E come ogni buona rivoluzione, anche questa ha la sua dottrina hardware: un’architettura ISA su misura per gestire le ambiguità controllate del calcolo stocastico. Parliamo di computing in-memory, che evita la costosa danza dei dati tra RAM e CPU. Parliamo di SoC (System-on-Chip) che rompono la monotonia delle architetture omogenee, introducendo unità di calcolo eterogenee in grado di lavorare in parallelo come un’orchestra algoritmica.
La cosa affascinante? Questo approccio non cerca la perfezione. Cerca la tolleranza. L’HSN non è fatto per essere esatto, ma per essere resistente. In un mondo dove l’informazione è rumore più segnale, il nuovo chip cinese funziona come un buon editor: taglia l’inutile, lascia solo ciò che serve.
Qualcuno potrebbe liquidare tutto questo come una trovata accademica. Ma l’applicazione pratica nei sistemi di controllo di volo, in ambito militare e industriale, parla chiaro. Pechino non sta solo studiando alternative: le sta costruendo. E le sta usando.
Nel frattempo, Nvidia – che non può più vendere i suoi chip più avanzati in Cina – manda il CEO Jensen Huang a Pechino a definire la Cina “un mercato chiave”. Una frase detta col sorriso, ma che suona come un’ammissione: il gioco è cambiato. L’intelligenza artificiale non è più monopolio occidentale. E se la Silicon Valley punta tutto sulla potenza bruta dei data center, la Cina risponde con eleganza matematica e una certa arte del compromesso.
Un chip non-binario è come un haiku logico: pochi bit, molto significato. In un’epoca in cui si parla solo di modelli linguistici da miliardi di parametri, la Cina risponde con un’architettura leggera, efficiente, post-binarista. Non è la potenza a vincere, ma la forma.
Come scriveva Italo Calvino, “leggerezza non è superficialità, ma planare sulle cose dall’alto”. Forse, nel prossimo volo intelligente, ci sarà un chip HSN a governare la traiettoria. E non sarà né 0 né 1. Sarà qualcosa nel mezzo. Una probabilità.
E voi, davvero pensate che l’unica intelligenza artificiale possibile sia quella costruita con le regole di ieri?

- - - - -

__Esercizio assegnato a__
Trascrivi senza modifiche le righe delle voci dalla riga che contiene "Screen dimensions: 979x658" fino a quella che contiene "point(398,652)", estremi inclusi.

- - - - -

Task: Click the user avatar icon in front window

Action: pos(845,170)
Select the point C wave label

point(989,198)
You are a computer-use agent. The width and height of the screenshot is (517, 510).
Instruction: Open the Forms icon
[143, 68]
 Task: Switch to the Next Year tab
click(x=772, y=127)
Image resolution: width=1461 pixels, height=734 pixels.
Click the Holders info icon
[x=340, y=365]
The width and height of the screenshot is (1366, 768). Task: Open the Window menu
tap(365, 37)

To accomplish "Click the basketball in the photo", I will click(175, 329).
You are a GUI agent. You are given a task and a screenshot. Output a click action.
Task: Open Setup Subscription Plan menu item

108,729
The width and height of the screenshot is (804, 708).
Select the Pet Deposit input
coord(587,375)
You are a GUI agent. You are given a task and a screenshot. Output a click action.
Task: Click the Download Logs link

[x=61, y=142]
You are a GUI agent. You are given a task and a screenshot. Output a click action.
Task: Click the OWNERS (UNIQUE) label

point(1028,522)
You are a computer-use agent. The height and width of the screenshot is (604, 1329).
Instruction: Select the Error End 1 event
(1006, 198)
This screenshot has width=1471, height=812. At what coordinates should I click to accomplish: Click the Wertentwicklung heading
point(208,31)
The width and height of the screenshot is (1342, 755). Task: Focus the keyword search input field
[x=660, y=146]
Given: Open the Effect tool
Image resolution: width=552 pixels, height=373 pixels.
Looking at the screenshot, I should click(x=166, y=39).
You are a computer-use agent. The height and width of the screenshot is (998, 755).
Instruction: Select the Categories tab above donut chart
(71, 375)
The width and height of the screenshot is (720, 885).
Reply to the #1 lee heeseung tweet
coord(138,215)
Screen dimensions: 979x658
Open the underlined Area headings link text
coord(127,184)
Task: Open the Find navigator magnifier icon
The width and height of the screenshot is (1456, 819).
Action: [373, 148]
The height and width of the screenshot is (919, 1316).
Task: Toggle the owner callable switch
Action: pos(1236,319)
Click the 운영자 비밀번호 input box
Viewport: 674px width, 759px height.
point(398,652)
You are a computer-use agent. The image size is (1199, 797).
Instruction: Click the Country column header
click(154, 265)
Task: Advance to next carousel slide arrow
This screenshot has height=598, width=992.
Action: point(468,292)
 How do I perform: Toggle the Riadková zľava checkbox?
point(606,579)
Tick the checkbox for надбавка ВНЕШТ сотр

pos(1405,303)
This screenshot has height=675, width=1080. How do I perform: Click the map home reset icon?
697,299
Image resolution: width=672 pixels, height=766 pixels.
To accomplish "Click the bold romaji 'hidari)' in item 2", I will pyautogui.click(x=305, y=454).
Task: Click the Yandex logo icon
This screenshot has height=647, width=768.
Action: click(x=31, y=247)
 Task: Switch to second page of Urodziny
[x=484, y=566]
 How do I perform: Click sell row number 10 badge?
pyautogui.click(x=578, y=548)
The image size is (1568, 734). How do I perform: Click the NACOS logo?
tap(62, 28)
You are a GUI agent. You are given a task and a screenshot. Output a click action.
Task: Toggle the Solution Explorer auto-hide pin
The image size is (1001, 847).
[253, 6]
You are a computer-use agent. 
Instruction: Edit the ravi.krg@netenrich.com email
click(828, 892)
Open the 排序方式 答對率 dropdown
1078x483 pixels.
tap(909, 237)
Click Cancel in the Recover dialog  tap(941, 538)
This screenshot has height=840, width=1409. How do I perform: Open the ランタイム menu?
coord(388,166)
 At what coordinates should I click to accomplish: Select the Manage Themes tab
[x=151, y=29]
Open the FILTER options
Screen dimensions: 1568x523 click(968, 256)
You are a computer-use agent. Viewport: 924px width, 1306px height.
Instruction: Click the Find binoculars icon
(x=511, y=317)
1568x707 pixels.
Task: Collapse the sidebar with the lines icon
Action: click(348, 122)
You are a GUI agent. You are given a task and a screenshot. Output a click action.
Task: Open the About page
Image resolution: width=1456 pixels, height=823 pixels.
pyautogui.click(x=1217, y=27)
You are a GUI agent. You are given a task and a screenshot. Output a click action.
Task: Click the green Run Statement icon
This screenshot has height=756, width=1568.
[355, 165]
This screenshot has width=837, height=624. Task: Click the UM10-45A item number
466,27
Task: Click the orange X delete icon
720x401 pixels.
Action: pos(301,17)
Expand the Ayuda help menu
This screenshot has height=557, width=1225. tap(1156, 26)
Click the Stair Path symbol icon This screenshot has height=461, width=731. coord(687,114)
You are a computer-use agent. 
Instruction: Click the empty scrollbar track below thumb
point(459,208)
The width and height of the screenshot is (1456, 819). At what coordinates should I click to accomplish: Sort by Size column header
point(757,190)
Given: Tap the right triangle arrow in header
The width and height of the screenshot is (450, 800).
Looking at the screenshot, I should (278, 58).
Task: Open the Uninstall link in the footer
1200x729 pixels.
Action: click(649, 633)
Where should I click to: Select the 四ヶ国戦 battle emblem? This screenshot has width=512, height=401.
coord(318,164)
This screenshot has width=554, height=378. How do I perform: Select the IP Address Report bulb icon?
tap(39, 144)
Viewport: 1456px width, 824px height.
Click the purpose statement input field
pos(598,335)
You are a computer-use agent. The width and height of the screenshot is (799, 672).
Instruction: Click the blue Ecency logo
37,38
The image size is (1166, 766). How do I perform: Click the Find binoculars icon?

- - - - -

__Esercizio assegnato b__
Nel testo sul chip HSN, chi manda Nvidia a Pechino?

__Risposta a__
Screen dimensions: 979x658
Open the underlined Area headings link text
coord(127,184)
Task: Open the Find navigator magnifier icon
The width and height of the screenshot is (1456, 819).
Action: [373, 148]
The height and width of the screenshot is (919, 1316).
Task: Toggle the owner callable switch
Action: pos(1236,319)
Click the 운영자 비밀번호 input box
Viewport: 674px width, 759px height.
point(398,652)

__Risposta b__
Il CEO Jensen Huang.